Wednesday, May 26, 2010

Krugman's Growing Pessimism

The only economist that I trust, Paul Krugman, is growing more despairing that policy makers will get off their duffs and do the right thing. They are falling into the old shibboleths, the same ones that made the Great Depression drag on for more than a decade (and kept Japan in a Great Recession for two decades).

Here is the posting from his NY Times blog:
Reasons To Despair

For some reason today’s papers made me feel especially grim about the prospects for economic recovery — not the economic news so much as what one sees about the mindset of policy makers.

Here’s where we are: growing GDP, but mass unemployment still the law of the land, with only tiny progress so far. What can be done?

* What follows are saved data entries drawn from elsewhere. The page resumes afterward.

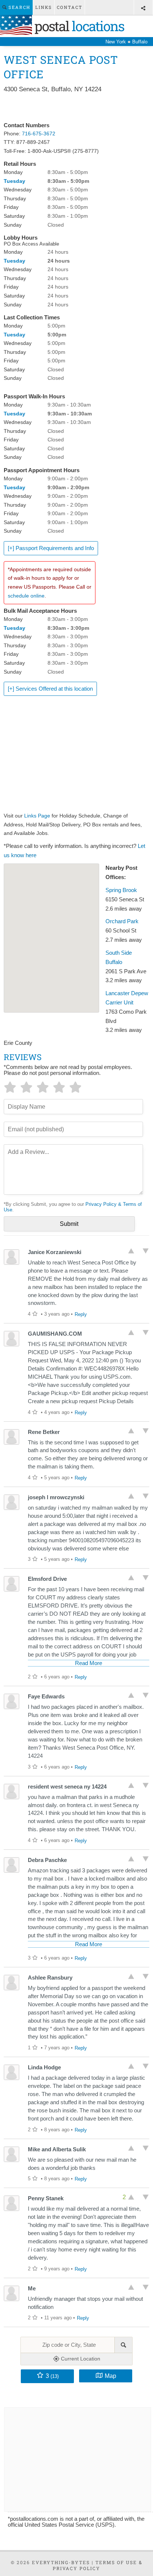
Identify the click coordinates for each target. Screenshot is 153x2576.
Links (43, 7)
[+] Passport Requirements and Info (51, 548)
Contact (69, 7)
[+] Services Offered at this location (50, 689)
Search (18, 7)
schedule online (26, 596)
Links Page (37, 816)
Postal (78, 26)
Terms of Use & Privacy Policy (98, 2565)
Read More (88, 1663)
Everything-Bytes (61, 2562)
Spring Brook (121, 890)
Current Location (79, 2359)
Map (110, 2375)
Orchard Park (122, 921)
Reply (81, 1314)
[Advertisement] (76, 108)
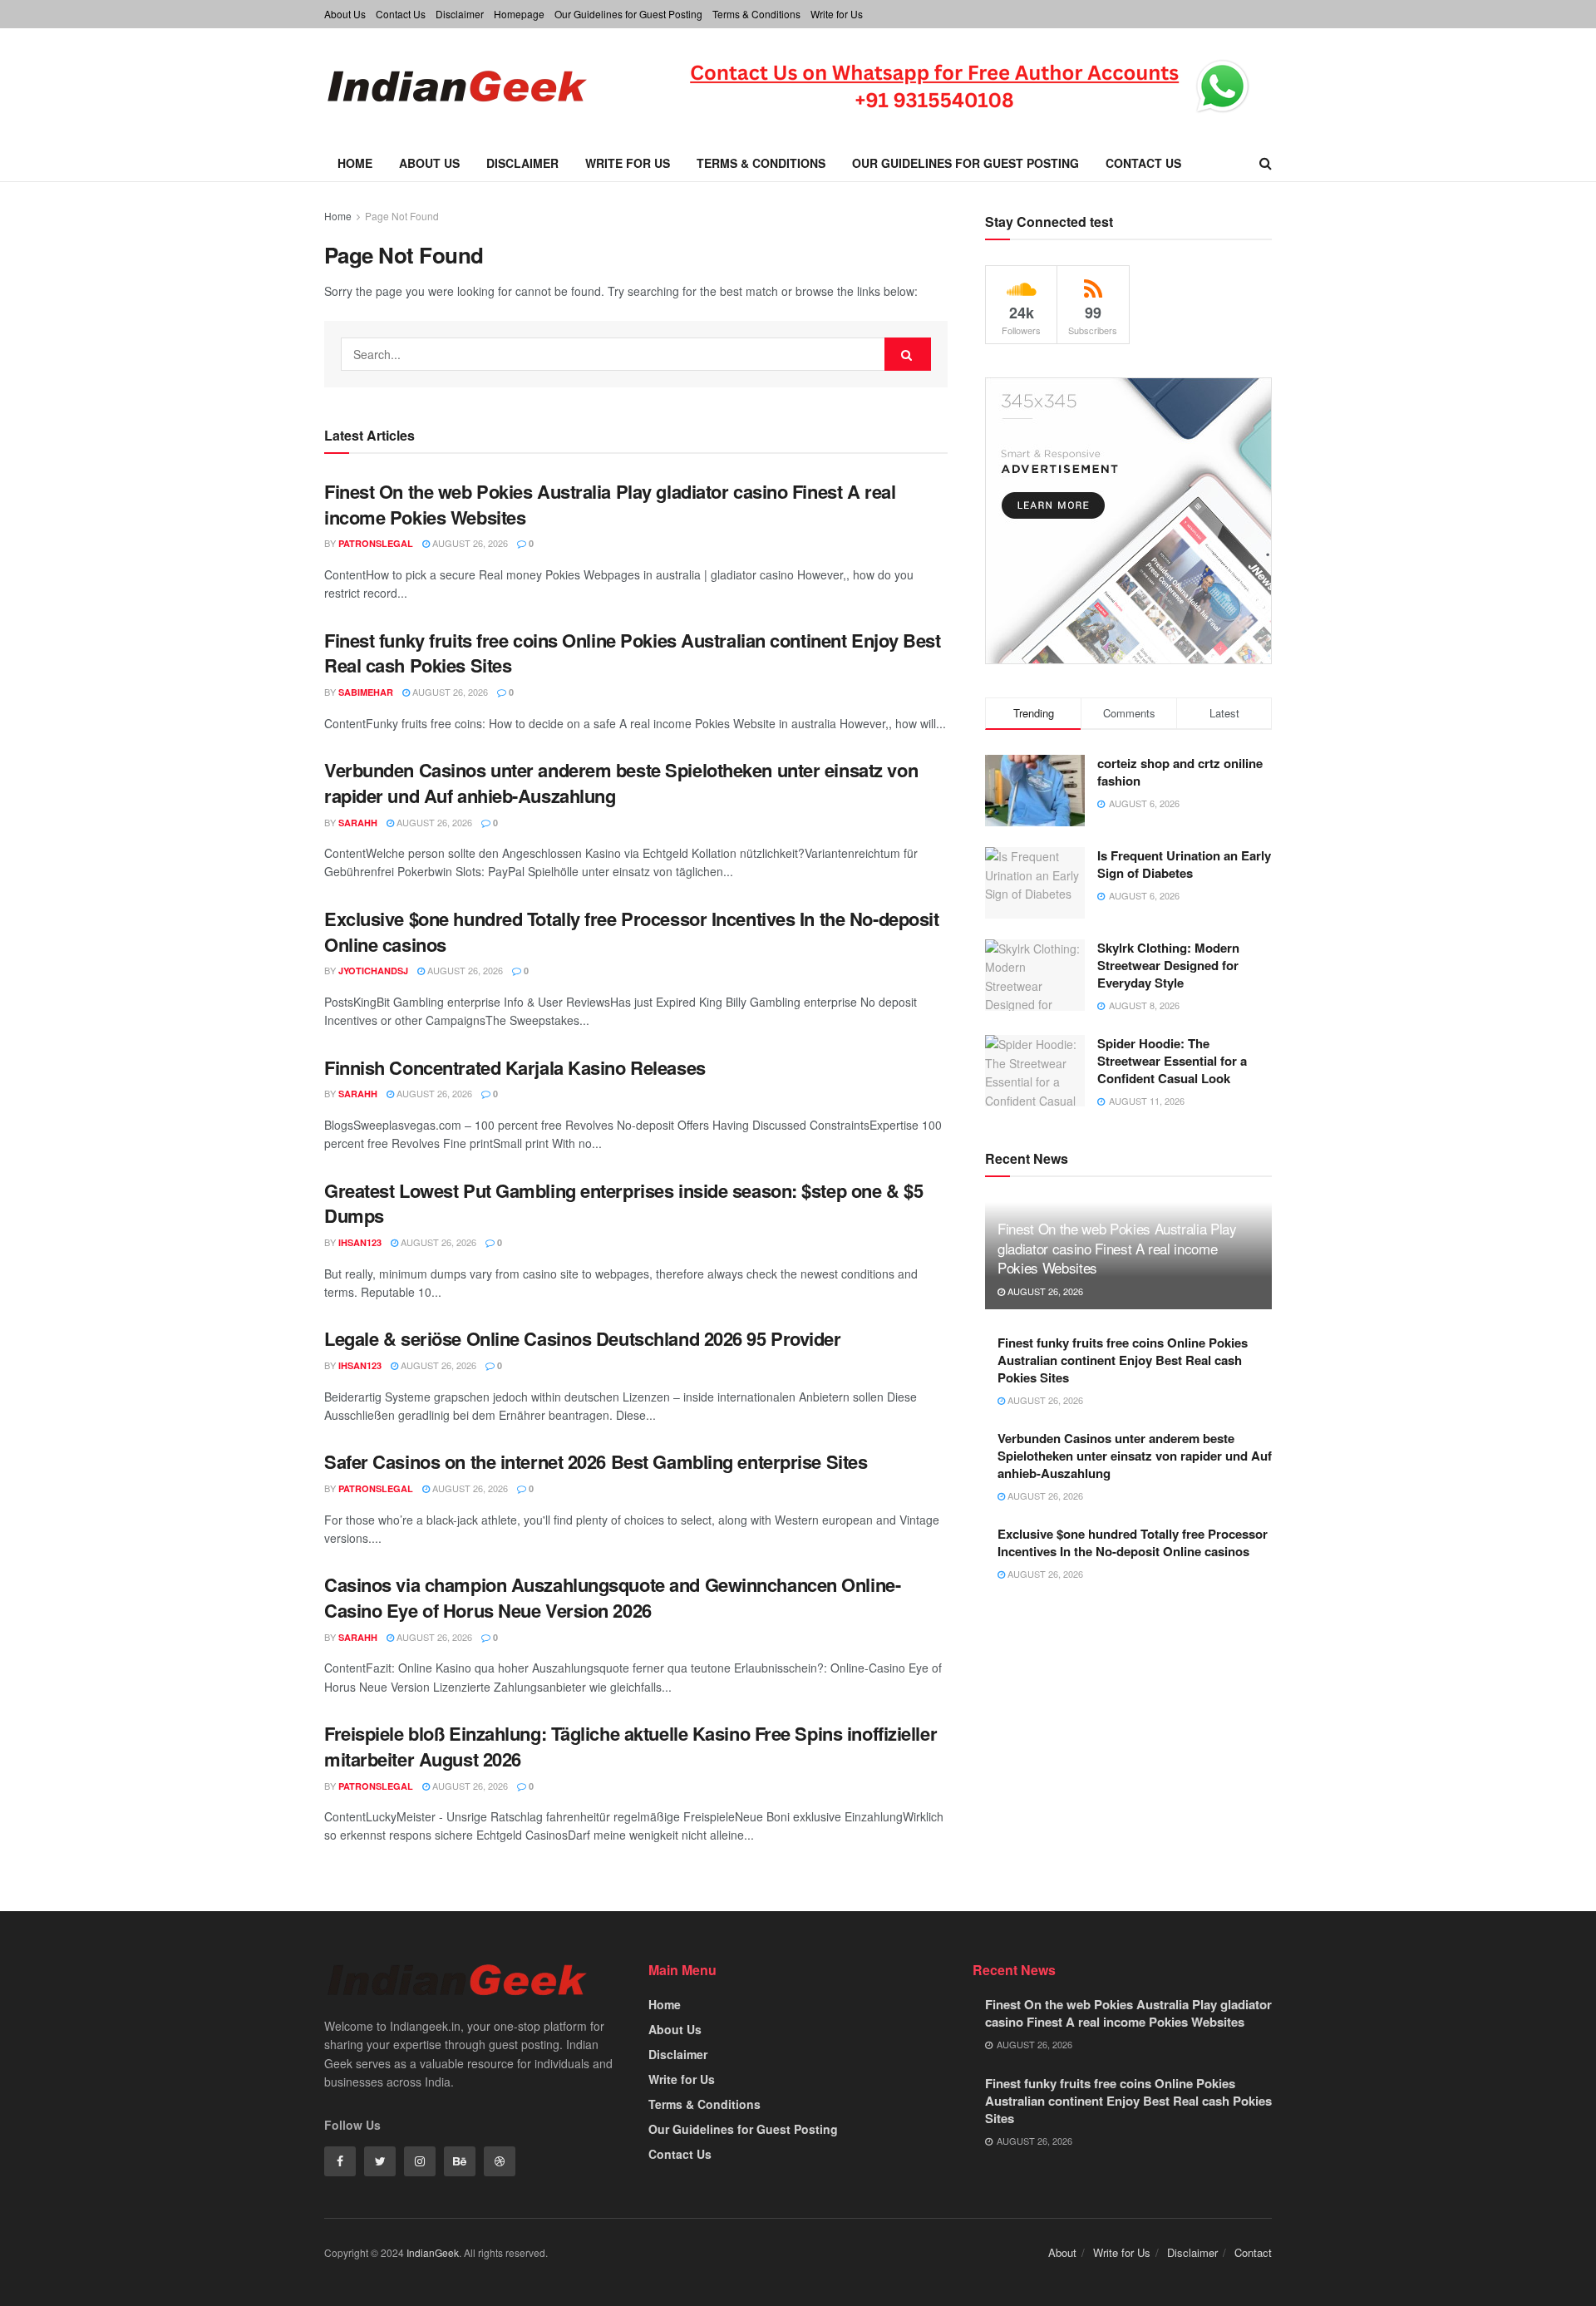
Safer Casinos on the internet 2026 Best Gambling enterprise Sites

Well, we could have more fiscal stimulus — but Congress is balking even at the idea of extending aid for the ever-growing ranks of the long-term unemployed. Fiscal responsibility, you see — hey, and let’s make sure estate taxes stay low!

We could get tough with China, which continues its currency manipulation and, in the face of a world of grossly inadequate demand, is actually tightening monetary policy to avoid an overheating economy — when basic textbook economics says that it should be appreciating its currency instead, which would not only rebalance China’s economy but help the rest of the world. So given China’s outrageous behavior, Geithner went to China, got nothing .. and pronounced himself very pleased.

We could do more through monetary policy. Macro theory suggests that the theoretically right answer, if you can do it, is to get central banks to commit to a higher inflation target. But the Fed and the Bank of Japan say no, because … well, that’s not what central bankers do.

It’s depressing: shibboleths and conventional wisdom are blocking all routes out of this slump. And I worry that policy makers will just sit there, for years and years, all the while congratulating themselves on the soundness of their policies.
I remain optimistic, but I'm probably a fool whistling by the graveyard. Krugman has the knowledge and the data to make judgements I can't fool myself into believing I can honesty make. So this is indeed bad news.